**Text excerpt**
▼▼▼
Vadim Abramovich Sidur (; 28 June 1924, Yekaterinoslav - 26 June 1986, Moscow)  was a Ukrainian Soviet avant-garde sculptor and artist sometimes referred as the Soviet Henry Moore.  Sidur is the creator of a style named Grob-Art (Coffin-Art).  He also left a book of poetry The Happiest Autumn (Самая Счастливая Осень) and a memoir Monuments to the Current State (Памятники Современному Состоянию).

Biography
Sidur was born in Yekaterinoslav (currently Dnipropetrovsk, Ukraine) to a Jewish father and Russian mother. One of the most memorable childhood memories was the events concerned the Holodomor of 1932-1933. Particularly, Vadim Sidur mentions mass mortality from famine in the villages, cases of corpse-eating and cannibalism, and nutrition by surrogates in his autobiographical work "Monument to the Current state". He also talks about the work of the Torgsin system. In particular, his mother exchanged a silver spoon for a kilogram of flour in this shop in Dnipropetrovsk.  In 1942 he was drafted into the Red Army and fought in the battles of World War II near his hometown.  After being wounded in the jaw by a bullet, he was discharged as a disabled veteran.  Sidur abandoned his plans to study medicine and entered Stroganov Moscow State University of Arts and Industry in Moscow instead, where his teachers were G.I. Motovilov and S.L. Rabinovich.  In 1957 he became a member of the Union of Artists of USSR.
▲▲▲
**Tasks and exercises**
- a) Copy the passage on Vadim Sidur starting with "Vadim Abramovich Sidur" and going on through "(Памятники Современному Состоянию).", but swap "poetry" for "verse".
- b) According to the passage on Vadim Sidur, what did his mother exchange for a kilogram of flour?

**Data listing**
▼▼▼
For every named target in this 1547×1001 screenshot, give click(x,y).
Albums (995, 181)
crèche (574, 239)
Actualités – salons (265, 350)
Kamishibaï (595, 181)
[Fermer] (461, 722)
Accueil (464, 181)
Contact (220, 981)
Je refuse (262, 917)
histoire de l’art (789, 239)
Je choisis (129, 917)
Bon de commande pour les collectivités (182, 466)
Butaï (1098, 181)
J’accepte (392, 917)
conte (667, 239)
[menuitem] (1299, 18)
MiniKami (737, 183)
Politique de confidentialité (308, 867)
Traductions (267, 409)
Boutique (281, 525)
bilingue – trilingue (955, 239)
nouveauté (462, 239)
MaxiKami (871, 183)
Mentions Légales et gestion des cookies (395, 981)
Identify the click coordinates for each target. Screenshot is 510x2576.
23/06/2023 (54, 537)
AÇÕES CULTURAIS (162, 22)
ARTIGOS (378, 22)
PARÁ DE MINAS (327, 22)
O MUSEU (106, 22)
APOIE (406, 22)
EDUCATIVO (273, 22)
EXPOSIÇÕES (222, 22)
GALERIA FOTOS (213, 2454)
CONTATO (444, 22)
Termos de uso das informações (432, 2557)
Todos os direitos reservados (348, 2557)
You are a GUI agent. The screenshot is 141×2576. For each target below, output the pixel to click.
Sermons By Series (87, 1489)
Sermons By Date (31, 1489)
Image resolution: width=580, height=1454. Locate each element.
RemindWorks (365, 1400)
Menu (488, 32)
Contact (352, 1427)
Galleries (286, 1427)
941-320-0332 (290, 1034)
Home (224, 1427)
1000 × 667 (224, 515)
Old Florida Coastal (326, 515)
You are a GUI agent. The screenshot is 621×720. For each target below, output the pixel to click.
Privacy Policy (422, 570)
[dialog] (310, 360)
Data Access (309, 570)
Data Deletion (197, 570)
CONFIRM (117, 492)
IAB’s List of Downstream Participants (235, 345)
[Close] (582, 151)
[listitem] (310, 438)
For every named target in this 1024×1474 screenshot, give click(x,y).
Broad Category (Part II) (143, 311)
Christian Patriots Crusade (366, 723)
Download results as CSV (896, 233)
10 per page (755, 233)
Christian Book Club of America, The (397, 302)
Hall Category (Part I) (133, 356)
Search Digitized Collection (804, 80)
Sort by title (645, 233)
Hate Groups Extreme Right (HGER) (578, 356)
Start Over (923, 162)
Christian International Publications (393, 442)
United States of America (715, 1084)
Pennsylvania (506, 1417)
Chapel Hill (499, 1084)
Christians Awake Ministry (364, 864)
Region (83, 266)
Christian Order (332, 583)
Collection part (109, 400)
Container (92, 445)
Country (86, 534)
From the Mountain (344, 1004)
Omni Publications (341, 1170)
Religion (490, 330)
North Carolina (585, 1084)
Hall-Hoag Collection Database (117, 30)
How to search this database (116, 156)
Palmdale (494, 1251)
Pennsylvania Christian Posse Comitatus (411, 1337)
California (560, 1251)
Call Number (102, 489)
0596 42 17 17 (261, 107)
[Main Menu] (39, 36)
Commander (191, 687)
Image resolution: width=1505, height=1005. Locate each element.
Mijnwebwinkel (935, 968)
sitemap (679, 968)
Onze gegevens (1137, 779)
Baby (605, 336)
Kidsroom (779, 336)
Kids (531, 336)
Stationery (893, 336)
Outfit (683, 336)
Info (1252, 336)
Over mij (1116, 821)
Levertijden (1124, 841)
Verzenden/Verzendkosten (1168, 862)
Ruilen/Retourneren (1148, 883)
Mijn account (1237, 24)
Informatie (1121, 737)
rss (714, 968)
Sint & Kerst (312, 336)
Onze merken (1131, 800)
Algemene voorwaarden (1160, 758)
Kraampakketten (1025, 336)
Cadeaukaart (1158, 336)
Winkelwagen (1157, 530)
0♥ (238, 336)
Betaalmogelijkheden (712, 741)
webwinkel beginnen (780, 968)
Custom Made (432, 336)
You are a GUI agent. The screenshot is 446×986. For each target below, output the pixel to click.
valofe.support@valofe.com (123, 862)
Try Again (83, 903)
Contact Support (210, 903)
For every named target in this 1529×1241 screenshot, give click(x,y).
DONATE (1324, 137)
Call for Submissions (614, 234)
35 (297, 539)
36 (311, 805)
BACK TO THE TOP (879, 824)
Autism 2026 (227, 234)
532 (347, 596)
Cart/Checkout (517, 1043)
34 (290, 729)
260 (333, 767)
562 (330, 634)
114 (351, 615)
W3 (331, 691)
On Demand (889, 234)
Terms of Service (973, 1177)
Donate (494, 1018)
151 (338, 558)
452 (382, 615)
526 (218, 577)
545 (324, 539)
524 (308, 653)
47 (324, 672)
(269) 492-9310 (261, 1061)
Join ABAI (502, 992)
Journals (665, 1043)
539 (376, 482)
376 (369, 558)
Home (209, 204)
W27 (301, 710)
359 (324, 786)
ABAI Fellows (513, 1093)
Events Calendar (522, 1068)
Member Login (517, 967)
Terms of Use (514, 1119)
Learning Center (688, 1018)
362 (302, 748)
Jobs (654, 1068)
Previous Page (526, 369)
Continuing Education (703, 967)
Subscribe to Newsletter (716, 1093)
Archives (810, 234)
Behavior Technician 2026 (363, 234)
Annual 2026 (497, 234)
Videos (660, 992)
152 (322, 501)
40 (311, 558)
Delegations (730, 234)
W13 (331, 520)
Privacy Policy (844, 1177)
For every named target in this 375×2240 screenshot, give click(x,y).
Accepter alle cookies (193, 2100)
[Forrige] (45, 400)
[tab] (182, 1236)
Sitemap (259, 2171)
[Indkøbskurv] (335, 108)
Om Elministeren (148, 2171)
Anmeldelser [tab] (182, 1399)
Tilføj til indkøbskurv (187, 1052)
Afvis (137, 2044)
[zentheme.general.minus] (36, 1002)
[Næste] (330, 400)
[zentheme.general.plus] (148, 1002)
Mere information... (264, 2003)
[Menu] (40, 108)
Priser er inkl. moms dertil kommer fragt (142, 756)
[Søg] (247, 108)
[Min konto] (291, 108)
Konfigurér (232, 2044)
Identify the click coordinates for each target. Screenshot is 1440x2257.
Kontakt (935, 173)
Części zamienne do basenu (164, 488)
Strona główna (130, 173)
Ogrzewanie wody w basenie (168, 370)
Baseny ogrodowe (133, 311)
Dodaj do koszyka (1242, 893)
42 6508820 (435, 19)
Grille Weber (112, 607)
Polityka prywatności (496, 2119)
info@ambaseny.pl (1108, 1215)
▲▲▲
**Solution set**
- a)
Vadim Abramovich Sidur (; 28 June 1924, Yekaterinoslav - 26 June 1986, Moscow)  was a Ukrainian Soviet avant-garde sculptor and artist sometimes referred as the Soviet Henry Moore.  Sidur is the creator of a style named Grob-Art (Coffin-Art).  He also left a book of verse The Happiest Autumn (Самая Счастливая Осень) and a memoir Monuments to the Current State (Памятники Современному Состоянию).

- b) A silver spoon.